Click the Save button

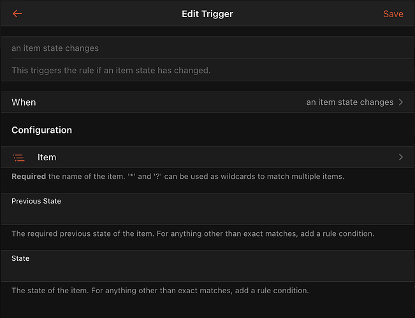tap(393, 14)
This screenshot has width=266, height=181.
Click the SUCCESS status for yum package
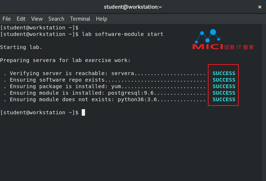click(x=224, y=86)
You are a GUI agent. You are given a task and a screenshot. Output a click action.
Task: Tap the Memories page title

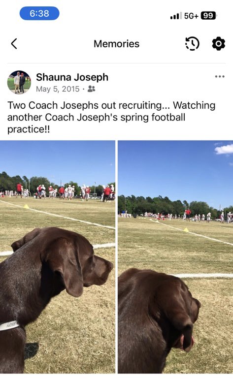coord(116,44)
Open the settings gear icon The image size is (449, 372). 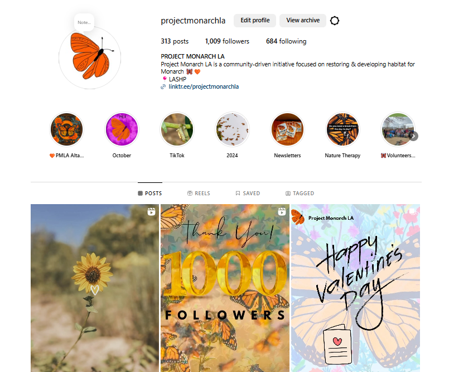coord(335,21)
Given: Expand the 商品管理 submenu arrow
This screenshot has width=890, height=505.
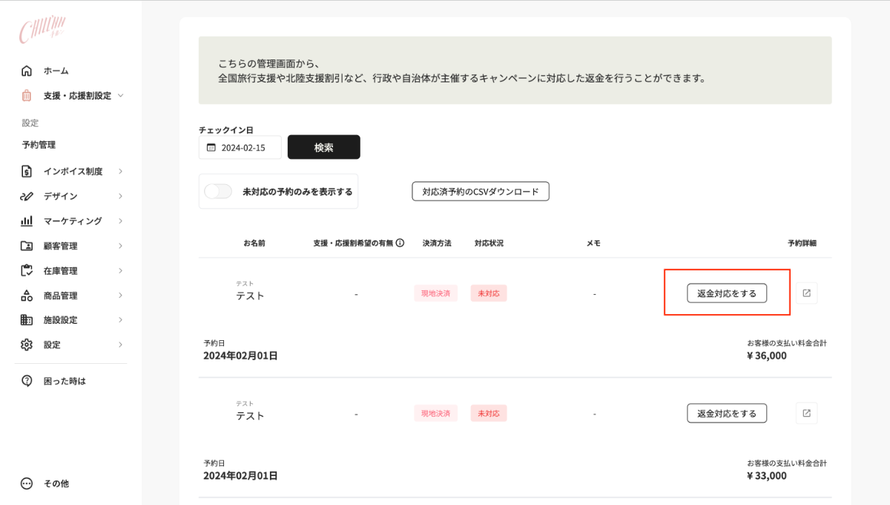Looking at the screenshot, I should (120, 296).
┄┄┄┄┄┄┄┄┄┄
> **WHAT THE TASK ASKS**:
Say again, word for word, every line from the one with "Given: Expand the 商品管理 submenu arrow" through the last line of the data above, minus the pictures.

> **WRITTEN ANSWER**:
Given: Expand the 商品管理 submenu arrow
This screenshot has width=890, height=505.
Looking at the screenshot, I should (120, 296).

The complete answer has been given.